Design Image sharing website ( Flickr or Instagram ) - mbhushan/system-design GitHub Wiki

1. Core Use Cases:

a. upload image(s)
b. view images(s).

Important aspects of the system are:

* There is no limit to the number of images that will be stored, so storage scalability,     
  in terms of image count needs to be considered.
* There needs to be low latency for image downloads/requests.
* If a user uploads an image, the image should always be there (data reliability for images).
* The system should be easy to maintain (manageability).
* Since image hosting doesn't have high profit margins, the system needs to be cost-effective

2. Design goals:

a. Low latency (fast retrieval)
b. highly available.
c. Consistency.
d.
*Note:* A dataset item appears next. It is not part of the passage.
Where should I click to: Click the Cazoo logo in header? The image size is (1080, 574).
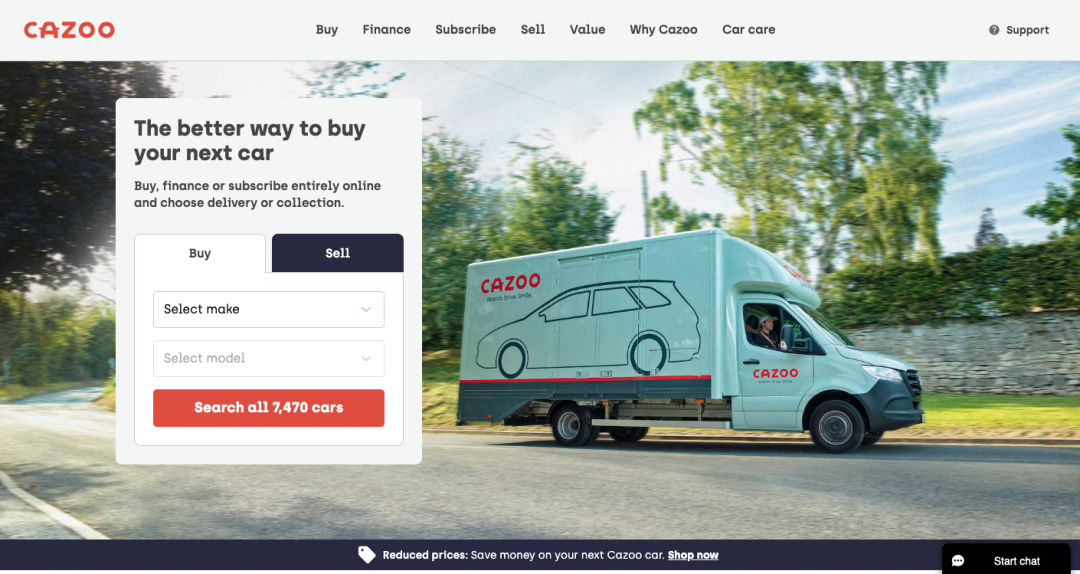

Cost effective.

3. Dive Deep:

* Download Speed: Upload Speed => 3:1
* Read will be mostly from cache and writes will have to be written to DB(SSDs) eventually,    
  DB writes will be slower than the reads.
* It makes sense to have different services for reads and writes.
  • Webservers like Apache have upper limit of 500-1000 simultaneous connections, writes can quickly exhaust them. Writes tend to maintain open connection for the duration of the upload.
  • Makes sense to have read and write service separately and scale them independently.
  • Read and Write service can optimize their own performance with service-appropriate methods (for example, queuing up requests, or caching popular images

Key Ideas:

1. Photos should be served quickly to facilitate a good user experience. To achieve 
high throughput and low latency we must require at most one disk operation per read. 
We can accomplish this by keeping all metadata in main memory.

2. system would still generally incur 3 disk operations to fetch an image: one to 
read the directory metadata into memory, a second to load the inode into memory, 
and a third to read the file contents.

3. Application metadata describes the information needed to construct a URL that 
a browser can use to retrieve a photo. Filesystem metadata identifies the data necessary 
for a host to retrieve the photos that reside on that host’s disk.

4. http://⟨CDN⟩/⟨Cache⟩/⟨Machine id⟩/⟨Logical volume, Photo⟩